**EXERCISE AIM**:
Among the entries below, only the lines starting at the one with "Given: Click the Choose" and ending at the one with "Given: Check notifications via the bell icon", both included, are to be printed exactly.

(Saved entries)
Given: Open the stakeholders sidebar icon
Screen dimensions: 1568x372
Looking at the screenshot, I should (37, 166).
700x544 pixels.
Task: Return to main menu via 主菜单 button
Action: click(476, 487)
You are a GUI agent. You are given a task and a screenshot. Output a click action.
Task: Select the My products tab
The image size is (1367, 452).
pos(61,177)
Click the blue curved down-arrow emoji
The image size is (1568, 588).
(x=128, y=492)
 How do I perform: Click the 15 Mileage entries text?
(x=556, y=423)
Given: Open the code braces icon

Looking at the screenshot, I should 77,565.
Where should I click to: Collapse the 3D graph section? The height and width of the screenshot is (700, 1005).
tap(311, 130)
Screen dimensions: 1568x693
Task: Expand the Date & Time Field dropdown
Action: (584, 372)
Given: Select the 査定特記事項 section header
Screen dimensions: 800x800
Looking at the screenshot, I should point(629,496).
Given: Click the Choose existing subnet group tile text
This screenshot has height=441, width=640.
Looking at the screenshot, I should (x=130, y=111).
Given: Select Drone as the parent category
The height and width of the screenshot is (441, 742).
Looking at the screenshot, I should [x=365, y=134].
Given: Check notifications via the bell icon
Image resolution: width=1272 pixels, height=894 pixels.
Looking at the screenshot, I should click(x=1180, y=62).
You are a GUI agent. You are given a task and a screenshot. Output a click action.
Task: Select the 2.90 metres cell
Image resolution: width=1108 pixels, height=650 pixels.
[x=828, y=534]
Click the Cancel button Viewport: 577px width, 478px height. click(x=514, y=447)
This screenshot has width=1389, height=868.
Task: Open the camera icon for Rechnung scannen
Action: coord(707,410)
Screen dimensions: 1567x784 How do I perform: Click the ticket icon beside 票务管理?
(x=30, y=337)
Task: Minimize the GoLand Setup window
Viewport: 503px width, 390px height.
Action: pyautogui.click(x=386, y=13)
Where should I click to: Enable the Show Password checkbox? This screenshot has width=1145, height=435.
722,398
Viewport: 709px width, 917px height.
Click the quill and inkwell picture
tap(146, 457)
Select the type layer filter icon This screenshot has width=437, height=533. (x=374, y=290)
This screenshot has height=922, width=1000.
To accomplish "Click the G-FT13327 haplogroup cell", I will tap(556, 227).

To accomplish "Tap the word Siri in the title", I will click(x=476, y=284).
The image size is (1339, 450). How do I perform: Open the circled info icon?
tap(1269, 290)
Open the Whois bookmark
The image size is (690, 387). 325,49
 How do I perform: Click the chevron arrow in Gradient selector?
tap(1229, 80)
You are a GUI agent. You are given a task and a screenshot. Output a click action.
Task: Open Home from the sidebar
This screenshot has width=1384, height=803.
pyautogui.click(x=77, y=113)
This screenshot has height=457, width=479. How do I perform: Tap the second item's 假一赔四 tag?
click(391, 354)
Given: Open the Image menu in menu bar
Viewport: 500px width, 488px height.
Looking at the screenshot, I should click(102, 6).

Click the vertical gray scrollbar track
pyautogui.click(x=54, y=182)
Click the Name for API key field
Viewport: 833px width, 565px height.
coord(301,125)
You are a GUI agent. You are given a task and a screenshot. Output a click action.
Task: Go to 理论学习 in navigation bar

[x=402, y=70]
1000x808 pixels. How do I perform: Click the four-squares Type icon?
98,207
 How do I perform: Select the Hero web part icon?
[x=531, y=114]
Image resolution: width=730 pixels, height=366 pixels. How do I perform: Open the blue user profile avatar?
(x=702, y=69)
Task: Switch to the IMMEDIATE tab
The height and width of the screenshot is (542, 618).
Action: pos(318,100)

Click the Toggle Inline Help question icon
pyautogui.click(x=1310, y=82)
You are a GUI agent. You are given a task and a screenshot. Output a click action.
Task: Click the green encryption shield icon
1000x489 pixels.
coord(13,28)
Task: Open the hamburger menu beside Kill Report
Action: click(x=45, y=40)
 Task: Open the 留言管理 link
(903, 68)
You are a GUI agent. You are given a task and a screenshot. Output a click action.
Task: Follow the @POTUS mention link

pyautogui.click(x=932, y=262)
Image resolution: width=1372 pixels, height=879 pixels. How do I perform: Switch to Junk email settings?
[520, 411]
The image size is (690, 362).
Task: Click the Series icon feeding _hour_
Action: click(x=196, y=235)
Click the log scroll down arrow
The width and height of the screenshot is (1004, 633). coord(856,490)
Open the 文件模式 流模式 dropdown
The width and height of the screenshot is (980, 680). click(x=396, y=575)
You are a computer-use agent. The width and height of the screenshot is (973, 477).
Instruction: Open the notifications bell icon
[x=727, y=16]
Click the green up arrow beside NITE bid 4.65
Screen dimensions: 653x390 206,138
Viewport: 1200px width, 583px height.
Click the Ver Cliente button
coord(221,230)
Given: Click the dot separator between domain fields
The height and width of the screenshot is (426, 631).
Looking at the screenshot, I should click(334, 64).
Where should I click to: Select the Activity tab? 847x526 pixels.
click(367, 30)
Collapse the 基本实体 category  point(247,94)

**RESPONSE TO THE EXERCISE**:
Given: Click the Choose existing subnet group tile text
This screenshot has height=441, width=640.
Looking at the screenshot, I should (x=130, y=111).
Given: Select Drone as the parent category
The height and width of the screenshot is (441, 742).
Looking at the screenshot, I should [x=365, y=134].
Given: Check notifications via the bell icon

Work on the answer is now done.